The red light camera company behind an alleged $2-million bribery scheme at Chicago City Hall also has contracts with the cities of Santa Ana and Garden Grove stretching over more than a decade.

RedFlex Traffic Systems, an Australian company that bases its North American operations in Phoenix, paid for thousands of dollars in trips taken by a Chicago transportation official who oversaw the city’s red light camera program, according to reporting by the Chicago Tribune.

The trips, which included golf outings, airfare, rental cars, meals and “lavish hotel accommodations,” were in addition to $2.03 million the company paid to a consultant, with some of that money intended for the transportation official, the Tribune reported.

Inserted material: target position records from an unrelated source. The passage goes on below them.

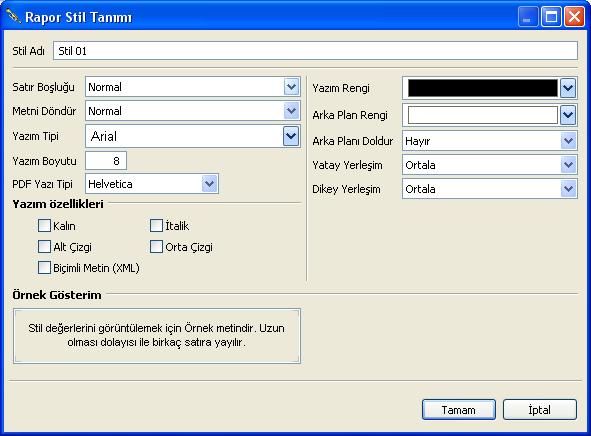
Task: Check the Alt Çizgi option
Action: (x=44, y=247)
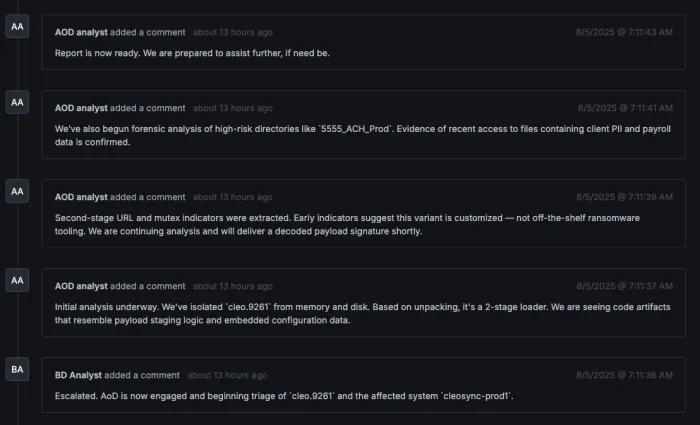Click the comment mentioning '5555_ACH_Prod' directories
The width and height of the screenshot is (700, 425).
[360, 135]
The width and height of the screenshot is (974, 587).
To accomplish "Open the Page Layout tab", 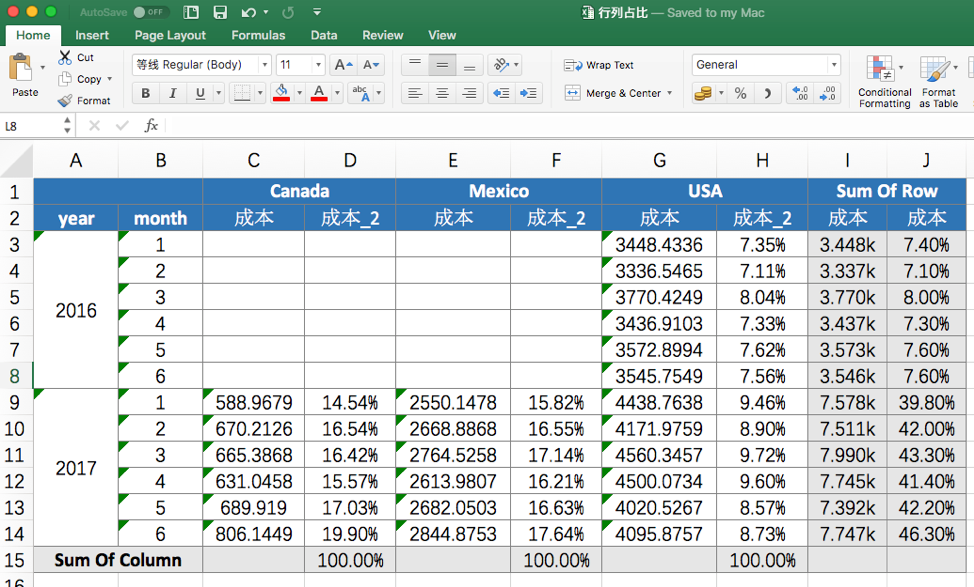I will click(170, 35).
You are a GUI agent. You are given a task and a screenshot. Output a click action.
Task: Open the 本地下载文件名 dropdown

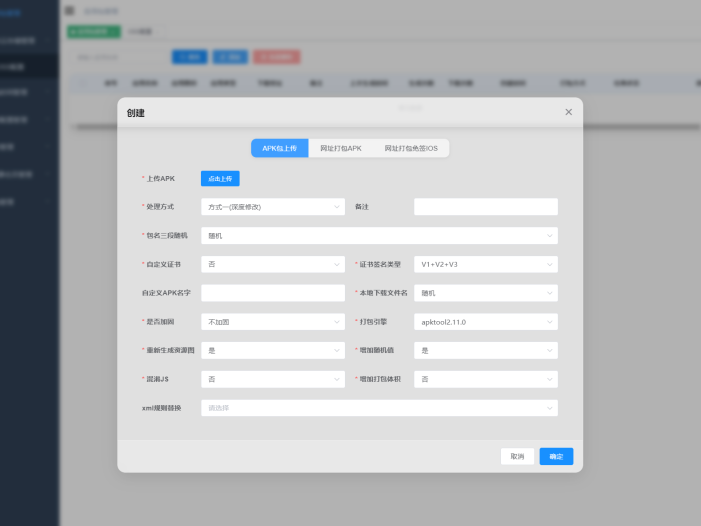(x=485, y=293)
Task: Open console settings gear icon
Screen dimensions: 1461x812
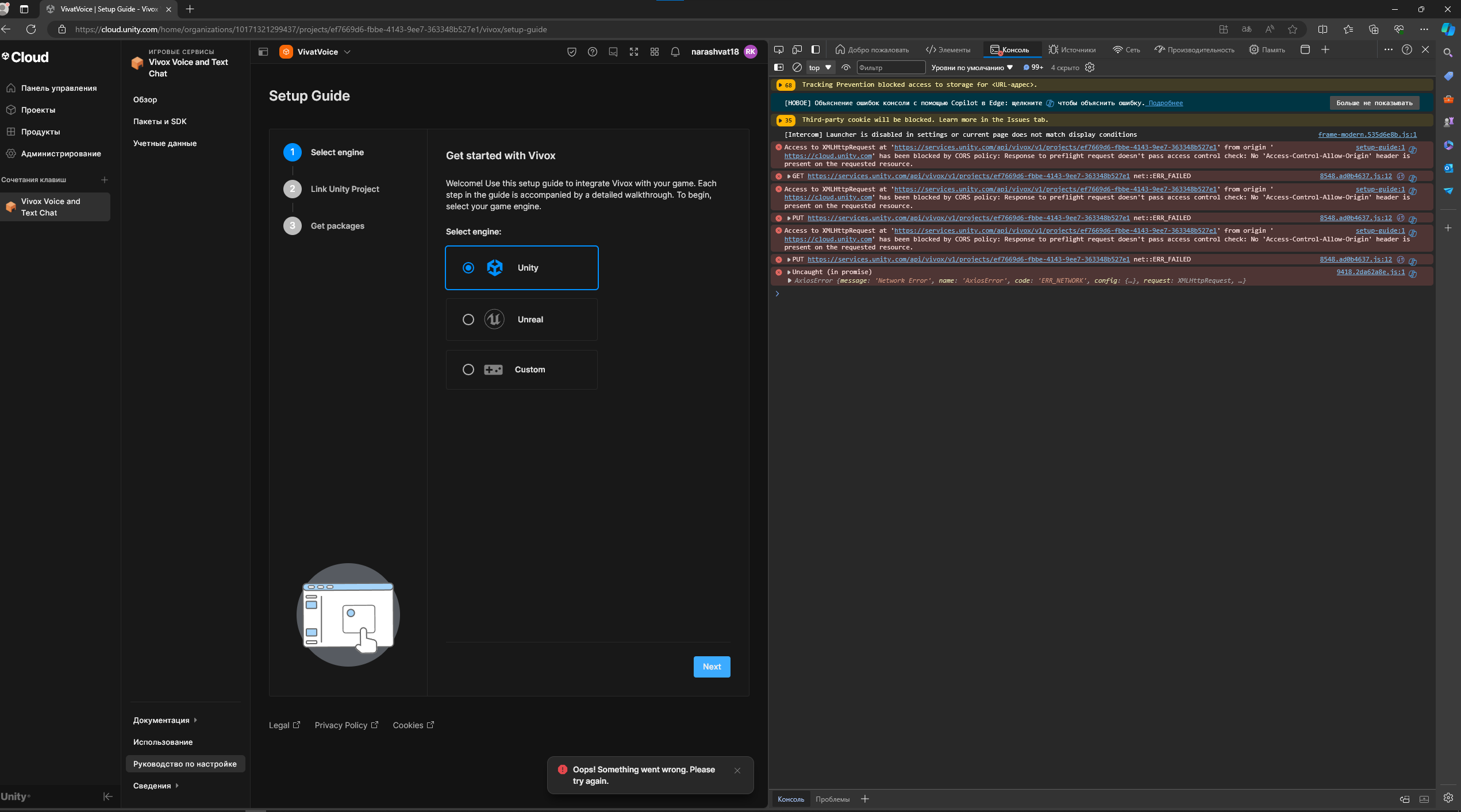Action: point(1090,67)
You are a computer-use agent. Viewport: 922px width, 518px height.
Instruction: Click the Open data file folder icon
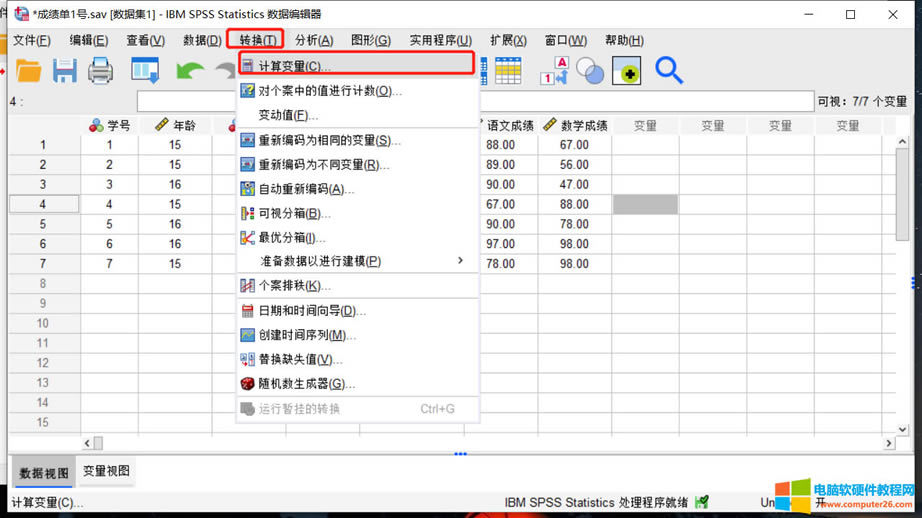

The company is under investigation in two other areas, the Tribune reported, but indications are they don’t include Santa Ana, Garden Grove or any other municipality in Orange County.

After the Tribune’s reports, the company ousted all of its top executives, and federal authorities launched a criminal probe, according to the newspaper.

Since their inception, red light cameras have been controversial. Police departments argue that they’ve proven to reduce serious car accidents at intersections, but defendants routinely challenge the tickets, arguing against the legitimacy of the photo evidence. Fines range in the hundreds of dollars.

Former Santa Ana City Councilman Brett Franklin, who voted for the red light camera system, said he wouldn’t support the system today because it seems designed more to make money than save lives.

“It seems like since then it has turned into a way to create more revenue. I don’t think that’s the right way to go about that,” Franklin said.

The Santa Ana City Council approved the original RedFlex contract in 2002, the year before RedFlex was granted its Chicago contract. Only Mayor Miguel Pulido remains from that council.

The Santa Ana agreement is signed by Karen Finley, who was vice president of the company’s North American operations and among the executives ousted in the wake of the Tribune’s reporting.

A 2010 contract extension was signed by Aaron Rosenberg, whom RedFlex described as having an “evil mind” in a lawsuit targeting the former executive for damages resulting from news about the bribery allegations. RedFlex officials allege in the suit that Rosenberg secretly misappropriated company funds.

Tony Levatino, a retired Santa Ana deputy police chief who helped negotiate the Santa Ana contract, remembered Rosenberg and Finley being involved in meetings with city officials to hammer out contract details.

Levatino also said that RedFlex had used several law enforcement consultants to help RedFlex connect with city officials. But he said he couldn’t recall the identities of the consultants.

“They were going through law enforcement consultants, several of them,” Levatino said. “Usually municipalities are more apt to speak to a law enforcement representative than a salesman. That just gets the foot in the door.”

During the bidding process in 2002 for Santa Ana’s red light camera contract, all the bidders except RedFlex withdrew their bids, according to city staff. City officials didn’t explain why during City Council meetings at the time, but Levatino said that city officials wanted a more advanced technology, such as an all-digital photo system, that only RedFlex could provide.

“That was, among many other things, one of the specifications in the RFP [request for proposal],” Levatino said.

Levatino and officials from Santa Ana and Garden Grove, as well as those from RedFlex, say they have no knowledge of any bribes being taken in those cities.

“It sounds horrible, and I could only hope that nothing like that is occurring in Garden Grove,”  said Garden Grove City Manager Matthew Fertal. “I’m not aware of anything like that occurring here. I have not heard of that even locally.”

Said Jody Ryan, director of communications at RedFlex: “Redflex does not have knowledge of unethical conduct relating to our contract with the city of Santa Ana. We are proud of the work we’ve done with the city and continue to do all we can to make the roadways safer for all residents.”

She said the same goes for Garden Grove.